Был он примерно моего возраста, только совсем щуплый и щегольски одет. Еще чувствовалась в его поведении какая-то непонятная легкость, даже бесшабашность, наверное. Было абсолютно ясно, что ему ничего не стоит проиграть в казино целое состояние, а затем отправиться на веселую вечеринку. Но не нравилось мне в незнакомце совсем не это. Неприязнь вызывали его маленькие, бегающие из стороны в сторону, хитрющие глаза. Они напомнили мне почему-то глаза Лозика — того самого, если вы помните, которого я «обработал» еще в отрочестве. Уж типаж-то у них был один, только социальные условия разные. Вот поэтому из одного получилась «шестерка», и закончил он свои дни в вонючем пригороде. А второй, наверняка благодаря деньгам родителей, стал франтовым парнем, который за несколько сотенных мог снять практически любую девчонку в округе. Но и тот и другой мне были одинаково неприятны.
К концу вечеринки незнакомец все чаще стал приглашать танцевать Катарину и вести с ней длинные задушевные беседы. И по тому, как они иногда поглядывали в мою сторону, я понял, что разговор ведется именно обо мне. Но Ката была по-прежнему веселой, и, значит, ничего предосудительного тот неприятный тип ей не говорил. А что до украдкой бросаемых в мою сторону взглядов — к этому я уже давно успел привыкнуть.

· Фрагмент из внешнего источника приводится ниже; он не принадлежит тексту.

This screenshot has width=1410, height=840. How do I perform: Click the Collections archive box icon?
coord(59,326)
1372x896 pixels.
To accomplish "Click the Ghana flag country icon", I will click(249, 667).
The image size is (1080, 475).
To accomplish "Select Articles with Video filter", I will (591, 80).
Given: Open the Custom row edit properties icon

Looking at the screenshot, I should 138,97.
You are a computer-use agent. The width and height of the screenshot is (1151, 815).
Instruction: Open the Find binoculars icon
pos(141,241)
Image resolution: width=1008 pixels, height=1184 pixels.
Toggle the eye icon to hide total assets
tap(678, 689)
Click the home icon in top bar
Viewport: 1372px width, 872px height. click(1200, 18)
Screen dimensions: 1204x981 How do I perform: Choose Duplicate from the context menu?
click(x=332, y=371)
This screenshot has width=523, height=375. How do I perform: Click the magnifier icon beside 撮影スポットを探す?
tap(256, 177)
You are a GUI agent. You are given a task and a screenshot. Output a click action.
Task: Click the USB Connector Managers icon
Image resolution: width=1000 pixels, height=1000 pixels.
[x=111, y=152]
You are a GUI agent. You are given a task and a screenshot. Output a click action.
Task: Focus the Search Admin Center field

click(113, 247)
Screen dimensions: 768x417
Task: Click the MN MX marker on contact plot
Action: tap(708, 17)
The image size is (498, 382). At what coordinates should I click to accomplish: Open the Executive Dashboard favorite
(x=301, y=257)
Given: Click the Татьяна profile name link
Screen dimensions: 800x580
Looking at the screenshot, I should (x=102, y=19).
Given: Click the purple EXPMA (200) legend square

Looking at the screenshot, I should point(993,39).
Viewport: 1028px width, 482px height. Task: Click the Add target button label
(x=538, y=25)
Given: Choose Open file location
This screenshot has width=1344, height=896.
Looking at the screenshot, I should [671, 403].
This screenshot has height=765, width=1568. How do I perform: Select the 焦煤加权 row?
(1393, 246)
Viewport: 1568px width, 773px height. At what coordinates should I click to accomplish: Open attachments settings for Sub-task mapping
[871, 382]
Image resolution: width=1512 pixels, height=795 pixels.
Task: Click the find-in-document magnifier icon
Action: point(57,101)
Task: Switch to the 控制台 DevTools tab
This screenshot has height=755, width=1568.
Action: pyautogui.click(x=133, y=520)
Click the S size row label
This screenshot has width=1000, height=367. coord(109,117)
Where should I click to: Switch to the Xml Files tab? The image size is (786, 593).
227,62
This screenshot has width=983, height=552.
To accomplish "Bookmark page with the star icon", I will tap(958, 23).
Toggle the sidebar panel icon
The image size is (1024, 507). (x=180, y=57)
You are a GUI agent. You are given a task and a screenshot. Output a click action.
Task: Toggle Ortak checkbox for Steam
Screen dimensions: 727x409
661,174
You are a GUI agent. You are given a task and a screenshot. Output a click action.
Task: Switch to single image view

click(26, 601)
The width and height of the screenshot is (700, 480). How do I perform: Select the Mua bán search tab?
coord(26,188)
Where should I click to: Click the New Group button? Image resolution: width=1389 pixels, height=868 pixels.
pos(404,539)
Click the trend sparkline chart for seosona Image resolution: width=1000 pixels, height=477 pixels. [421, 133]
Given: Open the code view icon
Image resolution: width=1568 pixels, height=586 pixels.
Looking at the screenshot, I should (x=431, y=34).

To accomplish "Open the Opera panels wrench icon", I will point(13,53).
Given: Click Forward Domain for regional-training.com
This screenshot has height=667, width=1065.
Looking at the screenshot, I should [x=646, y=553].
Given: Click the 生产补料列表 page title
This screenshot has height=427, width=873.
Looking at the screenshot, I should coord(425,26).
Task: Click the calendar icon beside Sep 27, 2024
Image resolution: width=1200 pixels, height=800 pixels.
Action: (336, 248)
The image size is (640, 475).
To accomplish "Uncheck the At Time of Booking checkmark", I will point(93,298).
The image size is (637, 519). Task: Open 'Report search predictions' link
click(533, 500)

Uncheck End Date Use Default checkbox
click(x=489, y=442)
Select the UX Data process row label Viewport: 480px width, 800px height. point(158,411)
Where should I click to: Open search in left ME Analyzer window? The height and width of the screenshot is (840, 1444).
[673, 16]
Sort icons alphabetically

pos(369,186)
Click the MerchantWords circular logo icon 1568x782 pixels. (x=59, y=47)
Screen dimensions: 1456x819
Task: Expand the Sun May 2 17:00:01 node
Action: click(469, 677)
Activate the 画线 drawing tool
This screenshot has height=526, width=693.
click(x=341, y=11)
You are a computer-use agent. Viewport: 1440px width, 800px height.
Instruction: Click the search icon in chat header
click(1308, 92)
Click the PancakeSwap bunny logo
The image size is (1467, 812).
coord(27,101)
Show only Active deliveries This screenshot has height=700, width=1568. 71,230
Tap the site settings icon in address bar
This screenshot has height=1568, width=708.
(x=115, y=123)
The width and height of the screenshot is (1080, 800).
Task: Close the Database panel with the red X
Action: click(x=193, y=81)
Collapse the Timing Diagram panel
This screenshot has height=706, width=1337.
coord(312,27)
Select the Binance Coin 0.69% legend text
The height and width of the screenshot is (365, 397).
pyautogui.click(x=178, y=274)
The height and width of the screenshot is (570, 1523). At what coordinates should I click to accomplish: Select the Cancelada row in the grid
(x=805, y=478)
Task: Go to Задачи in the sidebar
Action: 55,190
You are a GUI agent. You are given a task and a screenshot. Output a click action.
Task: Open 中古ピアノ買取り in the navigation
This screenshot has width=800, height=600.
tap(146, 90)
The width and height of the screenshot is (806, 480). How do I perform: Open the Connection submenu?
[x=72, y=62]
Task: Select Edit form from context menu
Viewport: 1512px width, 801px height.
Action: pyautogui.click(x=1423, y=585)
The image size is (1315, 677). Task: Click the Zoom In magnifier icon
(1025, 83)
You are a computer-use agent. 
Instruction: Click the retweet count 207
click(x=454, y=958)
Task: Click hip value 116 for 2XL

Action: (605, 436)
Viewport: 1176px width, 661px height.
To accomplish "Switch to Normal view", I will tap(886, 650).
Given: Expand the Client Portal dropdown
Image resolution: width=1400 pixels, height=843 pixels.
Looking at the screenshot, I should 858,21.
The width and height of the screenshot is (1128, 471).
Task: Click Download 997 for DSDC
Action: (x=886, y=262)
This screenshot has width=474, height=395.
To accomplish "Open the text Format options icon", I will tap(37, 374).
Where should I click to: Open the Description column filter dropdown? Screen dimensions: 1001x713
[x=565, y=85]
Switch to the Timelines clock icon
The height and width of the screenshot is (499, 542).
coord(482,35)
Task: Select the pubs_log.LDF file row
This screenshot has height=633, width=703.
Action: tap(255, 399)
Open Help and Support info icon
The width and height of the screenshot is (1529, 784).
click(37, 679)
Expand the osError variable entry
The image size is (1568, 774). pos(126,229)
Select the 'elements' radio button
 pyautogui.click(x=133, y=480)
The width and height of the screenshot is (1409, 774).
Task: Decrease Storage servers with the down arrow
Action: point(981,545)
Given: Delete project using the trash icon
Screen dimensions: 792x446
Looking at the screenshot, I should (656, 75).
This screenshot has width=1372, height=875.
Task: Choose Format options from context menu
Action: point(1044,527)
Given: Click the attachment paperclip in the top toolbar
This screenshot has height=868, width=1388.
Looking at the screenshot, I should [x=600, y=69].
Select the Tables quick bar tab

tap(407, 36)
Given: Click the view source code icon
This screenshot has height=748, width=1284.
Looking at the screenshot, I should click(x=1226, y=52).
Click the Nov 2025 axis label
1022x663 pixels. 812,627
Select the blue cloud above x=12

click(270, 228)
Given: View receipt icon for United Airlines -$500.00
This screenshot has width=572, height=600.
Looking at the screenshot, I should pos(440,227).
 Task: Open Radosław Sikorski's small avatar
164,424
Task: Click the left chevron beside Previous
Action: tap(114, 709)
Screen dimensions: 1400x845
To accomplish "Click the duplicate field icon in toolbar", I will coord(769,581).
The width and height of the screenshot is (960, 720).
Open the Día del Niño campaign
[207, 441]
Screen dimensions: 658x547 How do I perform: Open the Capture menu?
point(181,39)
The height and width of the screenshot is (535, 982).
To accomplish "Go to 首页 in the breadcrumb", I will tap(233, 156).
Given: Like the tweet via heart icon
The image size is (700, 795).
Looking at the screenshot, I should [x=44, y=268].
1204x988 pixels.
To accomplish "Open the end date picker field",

После третьего или четвертого — точный счет я не вел — совместного танца Катарина со своим партнером подошла ко мне.
— Селий, — весело пролепетала она, — хочу тебе представить Марка Рейзера, своего давнего приятеля. Он страстно желает с тобой познакомиться.
— Вот как? — Я изобразил на своем лице искреннее удивление и, не вставая с кресла, протянул руку для приветствия.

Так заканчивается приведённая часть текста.